I am often asked usually by programmers - What is Data Warehousing & how do I learn it? I explain to them we use all the same tools that you do but differently. That’s when I coined the term Data Sense. It describes the essence of Data Warehousing and separates Data Warehousing from rest of Programming. Every aspect of IT from Hardware / Software infrastructure to Design, Development and QA is done with massive data flows and need for data precession accuracy and meaning.

Friday, May 16, 2008

Data Warehousing the Cloud.

Cloud Computing is the in thing today. Cloud computing is what its name says – to be able to build functional capability without overall structure – or with over all structure handled by someone else (black box computing may be apt in this case). This is different from outsourcing hardware to a data center. It is an approach to providing business functionality that aims to be faster and cheaper.

Properly structured enterprise application development will need use case analysis of business, design of a relational data model (the solution to legacy data cloud problem proposed by Codd), creation of object layer on top of relational model, and structured screens that lead user through the data entry / selection process. This structured approach ensures the data integrity, functional integrity and hence the business Integrity.

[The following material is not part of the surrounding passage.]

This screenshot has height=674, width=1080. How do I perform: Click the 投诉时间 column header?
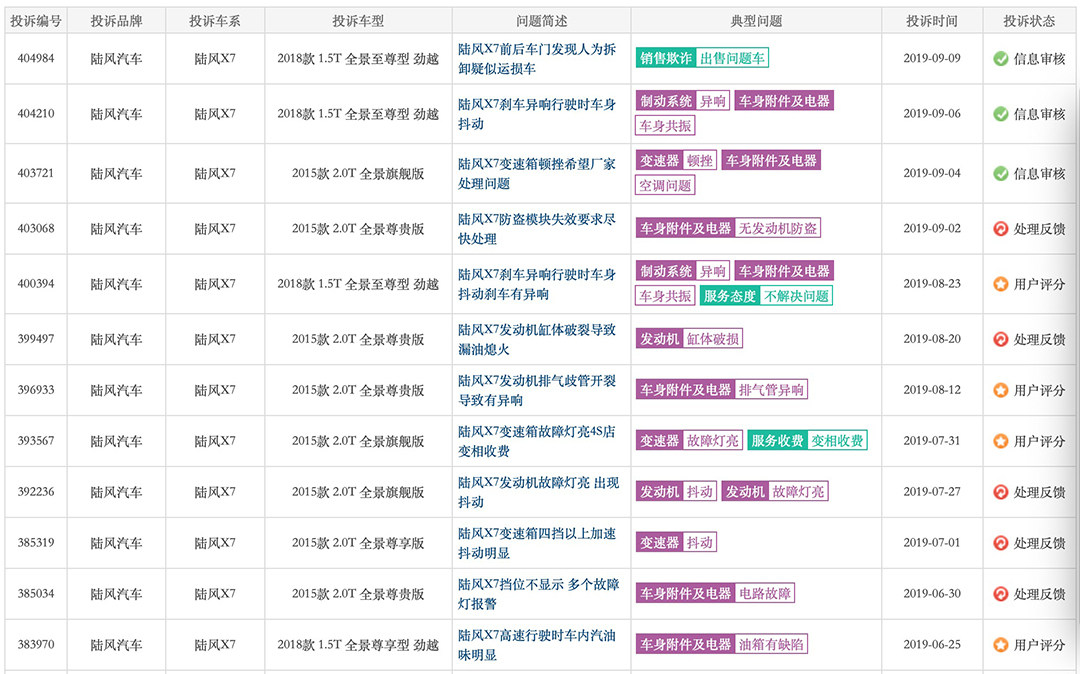coord(931,21)
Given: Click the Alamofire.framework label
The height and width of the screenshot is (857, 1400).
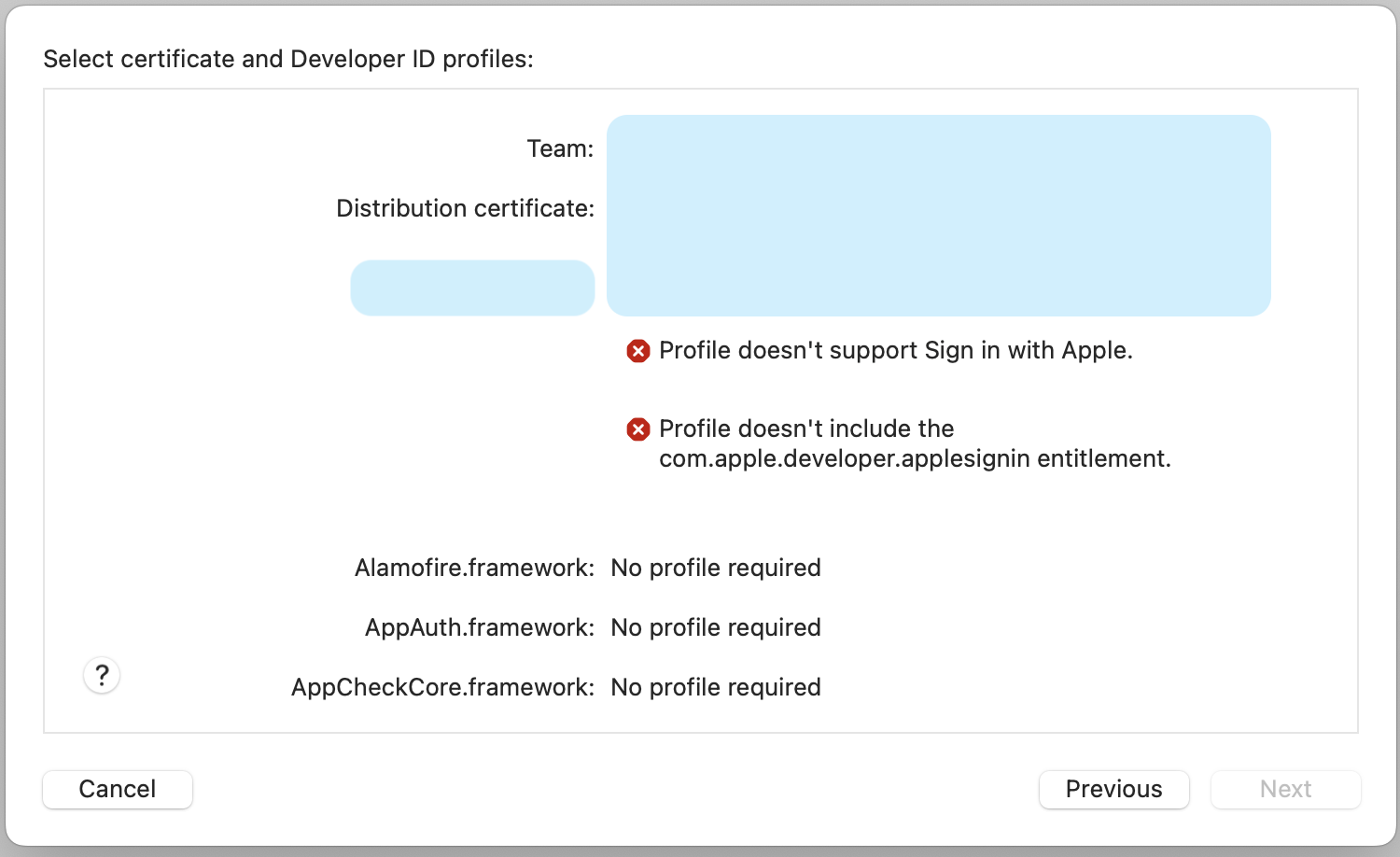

However it is also expensive – not just financially. To understand this look at what happened when structured GUI became Screen Cloud (Web). The innovation and usage skyrocketed while the cost dipped sharply when screen flowing into one another became screens with random links from page to many other pages. However the cloud concept was mostly limited to content and the applications were still structured. The Software and Hardware infrastructure was still structured.

The revolution in inception (if it comes to pass) is in the way IT hardware / software is provisioned and how that is stored to run applications and store and retrieve data. The Infrastructure cloud replaces the IT department with a black box that takes credit card and gives you incremental hardware and software resources to build your applications on. The infrastructure cloud also supports a data cloud i.e. another black box which will replace your Data Architect and DBA. All database maintenance work is automatically taken care of in cloud. The data model will be made non existent using hyper tables that support name value pairs instead of rows and columns. All the left is business logic that needs to be coded by use case in applications.

This is not a pipe dream. This is where we could end up in couple of year’s time. Or NOT. And this doesn’t have to be a failure. Most business can go back to being strict with the use cases they support in their business processes and put strict controls on the data integrity. I.e. if you call the business and if you spell your name wrong too bad you are not in our system and will not be supported. There will be no search functionality to rescue you. Since there is no structured data model in data cloud there is a possibility of different representation scheme ie variables and their relationships for different use cases even within a single application.

In summary – applications with a few use cases can be built and supported very easily and cheaply on the cloud.

Where does that leave data warehousing? We basically investigate, understand and merge data from different sources with different representation schemes (i.e. data models) into one specially designed representation scheme to support analytic efforts. We will likely continue to do that – this time integrating data from different use cases into a coherent analytic data model. That increases scope tremendously but its somewhat offset by using the cloud itself to build data warehouses assuming that the cloud has a special color (dark clouds?) to support different characteristics of Data Warehousing Loads. The ETL tools we use today have to change to support new requirements. Those changes will wait for market to firm itself.